Rushdie’s latest novel, seven years in the making, researching and writing, spans the worlds of the Mughal emperor Akbar the Great and Renaissance Florence. Despite the title and the publisher’s description of The Enchantress of Florence as “the story of a woman attempting to control her own destiny in a man’s world”, it is Akbar who dominates this story. Make no mistake, this novel is not A Woman of Substance for the chattering classes.
The story of the black-eyed, long-forgotten Mughal princess Qara Köz is related by a mysterious yellow-haired chancer who turns up at Akbar’s court in Sikri. Indeed Qara Köz turns out to be central to this stranger’s past and future. But Qara Köz’s tale is background music to the journey of thought and belief that drives this book. The pulse of the tale is Akbar’s imagination, the way it wraps itself round and pervades the teller’s tale while grappling with the possibilities of belief and what it means to be human.
Rushdie can pitch you into the middle of a journey and leave you to hold on, whether it’s falling out of the air singing “Ho ji! Ho ji!” or “handcuffed to history” with a very large nose. However disorientated, you do hold on because, simultaneously, you are carried along by the magic of Rushdie’s storytelling. In The Enchantress of Florence, when we come across a young Machiavelli and pals hunting for mandrake roots so they can have occult powers over women, we go along with it despite the blurring of history and fantasy. We want to believe a good story convincingly told, magical untruths and all, because storytelling is an essentially human thing and Rushdie is one of our best. In the description of Qara Köz’s lover Argalia the Turk, abandoned as a boy after a sea battle, we see what it means to be bereft of these human stories:
“A gob of sputum, bobbing for an instant on the waves before he drowned ... This was what was left of a human individual when you took away his home, his family, his friends, his city, his country, his world: a being without context, whose past had faded, whose future was bleak, an entity stripped of name, of meaning, of the whole of life except a temporarily beating heart.”

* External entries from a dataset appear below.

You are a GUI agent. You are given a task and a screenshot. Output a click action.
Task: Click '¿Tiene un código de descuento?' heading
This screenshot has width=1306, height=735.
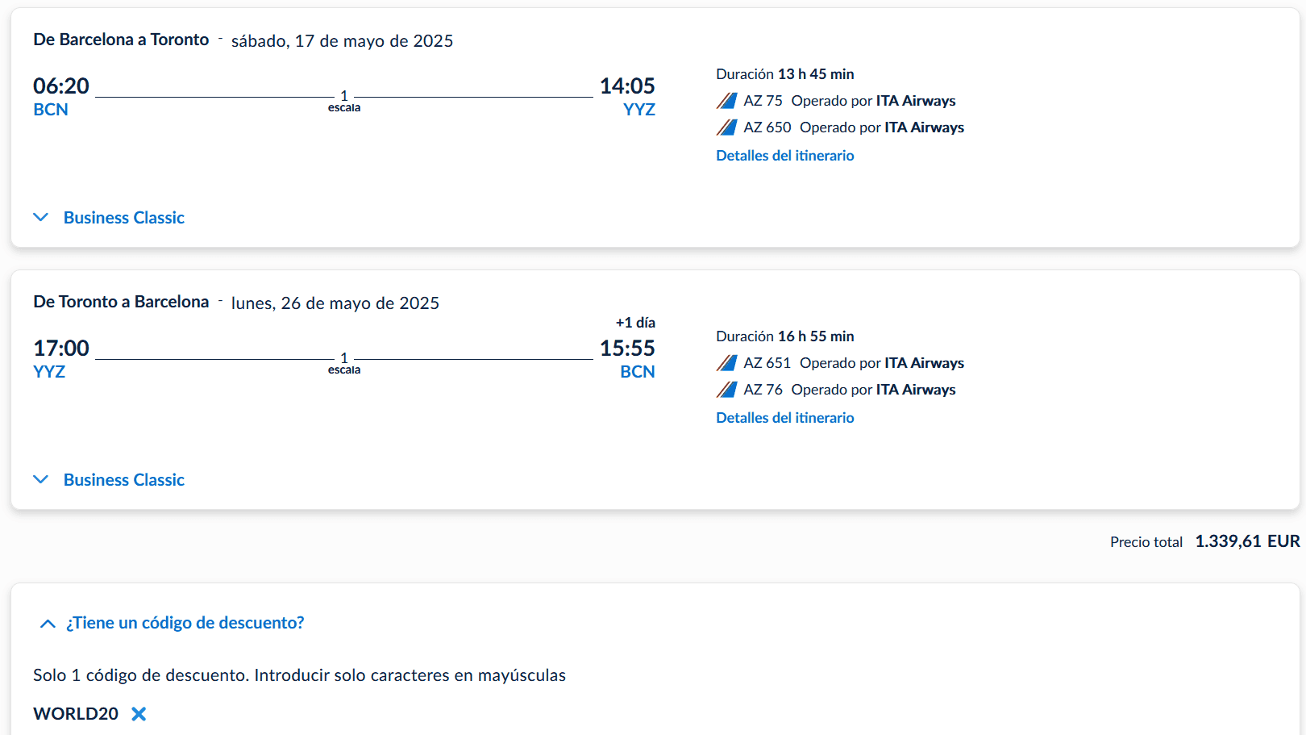(185, 623)
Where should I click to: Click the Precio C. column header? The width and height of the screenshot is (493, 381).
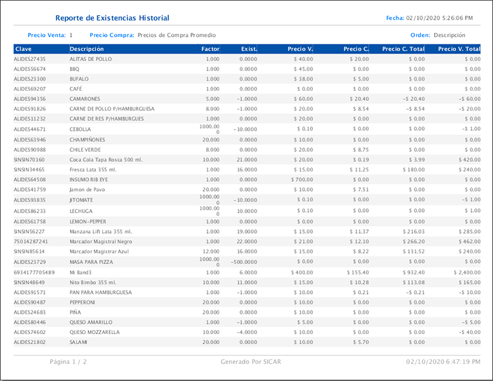tap(356, 49)
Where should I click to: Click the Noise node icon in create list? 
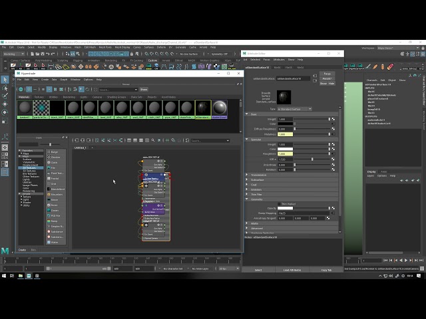[x=48, y=205]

With Akbar, Rushdie takes us on an imaginative journey through the mind of an all-powerful man who comes to realise that the ability to create and shape the world and its stories is the fulfilment of human potential rather than of divine will: “Religion could be rethought, re-examined, remade, perhaps even discarded.” The progressiveness of Akbar’s thought and religious tolerance comes to life in the Tent of New Worship, where argument is “the only god”. Rushdie throws down a gauntlet to those who hold that Islamic culture has always been irreconcilably antithetical to humanist thought. Florence, with its internecine wars and public burnings – the monk Savonarola “roasting nicely in the middle of the Piazza della Signoria” – is barbarian compared to the enlightened tolerance of Akbar’s court. Humanism’s journey has taken many paths and we don’t yet know how it ends. But the ending, as Rushdie shows us, is undoubtedly ours to make.